• DIRECTIVE
Echo back every one of the lines below verbatim, without changing anything.

• SUPPLIED INFORMATION
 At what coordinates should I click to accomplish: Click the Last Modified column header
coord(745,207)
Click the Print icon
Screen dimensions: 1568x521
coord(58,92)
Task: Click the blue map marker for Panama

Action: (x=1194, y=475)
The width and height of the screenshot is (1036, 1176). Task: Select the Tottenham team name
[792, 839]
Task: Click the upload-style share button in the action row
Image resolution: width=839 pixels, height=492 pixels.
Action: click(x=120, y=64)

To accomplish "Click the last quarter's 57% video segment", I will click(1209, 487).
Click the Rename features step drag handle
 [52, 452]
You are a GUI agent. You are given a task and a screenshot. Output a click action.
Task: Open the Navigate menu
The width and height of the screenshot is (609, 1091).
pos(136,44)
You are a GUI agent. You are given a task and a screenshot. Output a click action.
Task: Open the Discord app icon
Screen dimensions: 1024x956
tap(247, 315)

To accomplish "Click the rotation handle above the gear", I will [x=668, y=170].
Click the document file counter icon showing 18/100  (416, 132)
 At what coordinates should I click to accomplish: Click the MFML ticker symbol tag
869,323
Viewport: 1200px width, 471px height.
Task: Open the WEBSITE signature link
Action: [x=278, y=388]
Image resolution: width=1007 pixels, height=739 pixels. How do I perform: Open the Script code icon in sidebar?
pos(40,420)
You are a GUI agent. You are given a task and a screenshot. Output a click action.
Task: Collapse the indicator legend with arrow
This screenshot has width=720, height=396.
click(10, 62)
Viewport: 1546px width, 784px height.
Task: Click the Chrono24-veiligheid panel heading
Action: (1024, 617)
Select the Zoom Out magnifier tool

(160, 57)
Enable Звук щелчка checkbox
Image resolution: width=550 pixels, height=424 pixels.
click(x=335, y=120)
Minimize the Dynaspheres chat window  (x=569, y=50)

• WRITTEN ANSWER
 At what coordinates should I click to accomplish: Click the Last Modified column header
coord(745,207)
Click the Print icon
Screen dimensions: 1568x521
coord(58,92)
Task: Click the blue map marker for Panama

Action: (x=1194, y=475)
The width and height of the screenshot is (1036, 1176). Task: Select the Tottenham team name
[792, 839]
Task: Click the upload-style share button in the action row
Image resolution: width=839 pixels, height=492 pixels.
Action: click(x=120, y=64)

To accomplish "Click the last quarter's 57% video segment", I will click(1209, 487).
Click the Rename features step drag handle
 [52, 452]
You are a GUI agent. You are given a task and a screenshot. Output a click action.
Task: Open the Navigate menu
The width and height of the screenshot is (609, 1091).
pos(136,44)
You are a GUI agent. You are given a task and a screenshot. Output a click action.
Task: Open the Discord app icon
Screen dimensions: 1024x956
tap(247, 315)

To accomplish "Click the rotation handle above the gear", I will [x=668, y=170].
Click the document file counter icon showing 18/100  (416, 132)
 At what coordinates should I click to accomplish: Click the MFML ticker symbol tag
869,323
Viewport: 1200px width, 471px height.
Task: Open the WEBSITE signature link
Action: [x=278, y=388]
Image resolution: width=1007 pixels, height=739 pixels. How do I perform: Open the Script code icon in sidebar?
pos(40,420)
You are a GUI agent. You are given a task and a screenshot. Output a click action.
Task: Collapse the indicator legend with arrow
This screenshot has width=720, height=396.
click(10, 62)
Viewport: 1546px width, 784px height.
Task: Click the Chrono24-veiligheid panel heading
Action: (1024, 617)
Select the Zoom Out magnifier tool

(160, 57)
Enable Звук щелчка checkbox
Image resolution: width=550 pixels, height=424 pixels.
click(x=335, y=120)
Minimize the Dynaspheres chat window  (x=569, y=50)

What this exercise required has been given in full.